The paper describes the reservoir management experiences of Kerisi field after seven years of production. Kerisi field is located in Block B of South Natuna Sea and comprises five separate reservoirs in three geological zones.
Forty seven percent of the reservoir hydrocarbons are located in the Upper Gabus Massive West (UGMW) reservoir; optimum production from this formation is expected to be reached by injecting gas at the gas cap. The source of injected gas is from all five Kerisi reservoirs and the nearby Hiu field. The liquid hydrocarbon production from UGMW and the production/injection of Kerisi – Hiu produced gas in this formation is of high importance to the future development stage of Kerisi – Hiu field.
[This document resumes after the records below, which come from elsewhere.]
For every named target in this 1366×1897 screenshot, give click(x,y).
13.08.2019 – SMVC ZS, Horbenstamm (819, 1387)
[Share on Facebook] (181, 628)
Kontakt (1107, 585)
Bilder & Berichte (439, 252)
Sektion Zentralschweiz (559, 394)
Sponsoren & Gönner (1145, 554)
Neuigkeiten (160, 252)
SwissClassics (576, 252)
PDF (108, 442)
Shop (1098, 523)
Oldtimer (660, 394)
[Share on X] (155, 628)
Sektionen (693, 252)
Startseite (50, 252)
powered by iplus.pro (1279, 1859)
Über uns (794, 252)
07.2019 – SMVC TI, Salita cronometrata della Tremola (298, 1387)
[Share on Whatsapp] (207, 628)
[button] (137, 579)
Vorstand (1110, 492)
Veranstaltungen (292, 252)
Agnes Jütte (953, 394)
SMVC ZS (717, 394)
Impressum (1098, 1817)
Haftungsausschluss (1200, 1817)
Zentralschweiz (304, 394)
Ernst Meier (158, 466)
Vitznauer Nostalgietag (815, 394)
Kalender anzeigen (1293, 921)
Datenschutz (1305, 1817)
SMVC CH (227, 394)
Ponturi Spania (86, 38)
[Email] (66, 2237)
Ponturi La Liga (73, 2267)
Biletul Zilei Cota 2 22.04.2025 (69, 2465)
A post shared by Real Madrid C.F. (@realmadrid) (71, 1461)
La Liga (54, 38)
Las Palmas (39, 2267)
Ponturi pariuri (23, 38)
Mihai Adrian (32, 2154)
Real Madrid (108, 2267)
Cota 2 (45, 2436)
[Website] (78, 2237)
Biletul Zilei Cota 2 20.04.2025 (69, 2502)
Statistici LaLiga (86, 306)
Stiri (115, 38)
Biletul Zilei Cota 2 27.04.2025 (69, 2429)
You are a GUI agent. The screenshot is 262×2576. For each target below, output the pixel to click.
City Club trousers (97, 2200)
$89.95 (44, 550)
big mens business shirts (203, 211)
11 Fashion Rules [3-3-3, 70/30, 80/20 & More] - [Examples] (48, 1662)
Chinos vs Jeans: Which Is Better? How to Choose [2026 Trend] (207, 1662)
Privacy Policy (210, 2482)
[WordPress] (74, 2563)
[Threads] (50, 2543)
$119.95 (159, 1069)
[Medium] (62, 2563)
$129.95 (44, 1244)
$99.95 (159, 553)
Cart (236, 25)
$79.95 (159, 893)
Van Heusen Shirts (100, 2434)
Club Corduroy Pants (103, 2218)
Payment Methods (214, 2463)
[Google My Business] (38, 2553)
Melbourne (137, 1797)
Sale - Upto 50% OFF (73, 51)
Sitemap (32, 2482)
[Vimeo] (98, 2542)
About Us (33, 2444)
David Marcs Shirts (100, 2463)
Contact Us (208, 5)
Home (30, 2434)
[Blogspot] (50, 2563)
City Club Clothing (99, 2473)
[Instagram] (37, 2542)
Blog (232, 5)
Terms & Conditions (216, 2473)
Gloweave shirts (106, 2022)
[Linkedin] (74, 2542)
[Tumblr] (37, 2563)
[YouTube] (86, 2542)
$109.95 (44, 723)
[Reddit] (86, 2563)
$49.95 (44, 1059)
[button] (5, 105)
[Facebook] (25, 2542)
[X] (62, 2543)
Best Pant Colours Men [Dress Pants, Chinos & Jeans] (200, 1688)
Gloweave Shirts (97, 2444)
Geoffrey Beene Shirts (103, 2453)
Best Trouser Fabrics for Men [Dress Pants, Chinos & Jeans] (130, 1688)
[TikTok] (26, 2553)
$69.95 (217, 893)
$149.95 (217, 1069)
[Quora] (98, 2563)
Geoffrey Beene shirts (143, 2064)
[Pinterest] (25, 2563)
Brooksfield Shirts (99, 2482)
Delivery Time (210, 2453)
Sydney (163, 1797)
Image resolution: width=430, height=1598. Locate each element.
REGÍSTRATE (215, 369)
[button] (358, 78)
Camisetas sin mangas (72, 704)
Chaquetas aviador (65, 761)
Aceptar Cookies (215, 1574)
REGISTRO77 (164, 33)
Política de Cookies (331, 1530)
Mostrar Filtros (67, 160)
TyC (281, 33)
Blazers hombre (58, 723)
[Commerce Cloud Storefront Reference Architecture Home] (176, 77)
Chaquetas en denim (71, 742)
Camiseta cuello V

The initial reservoir management strategy was to optimize oil value with injection while meeting gas sales requirements. Both gas sales commitments and injection targets were honored with high Kerisi – Hiu production and the strong performance from other gas fields.
With time, other gas fields became depleted faster than expected. Thus, it was decided to reduce gas injection rate in UGMW and produce more Kerisi and Hiu gas to increase gas sales volumes. The reduced of injection rates improved short term economic of the fields, but the effect to reservoir and long term economic benefit still needs evaluation.
This paper will (1) show the impact of varying injection rate at UGMW to the overall Kerisi – Hiu field future production, include oil, gas, condensate, and LPG, (2) discuss an updated – improved reservoir management strategy, and (3) present an economic evaluation of the updated reservoir management strategy for the Kerisi – Hiu fields.
The purpose of the paper is to share lessons learned in the evaluation of historical performance, data acquisition and monitoring, static and dynamic modeling, history matching, prediction of future performance, and the dynamics of reservoir management strategy which support future profitable opportunities.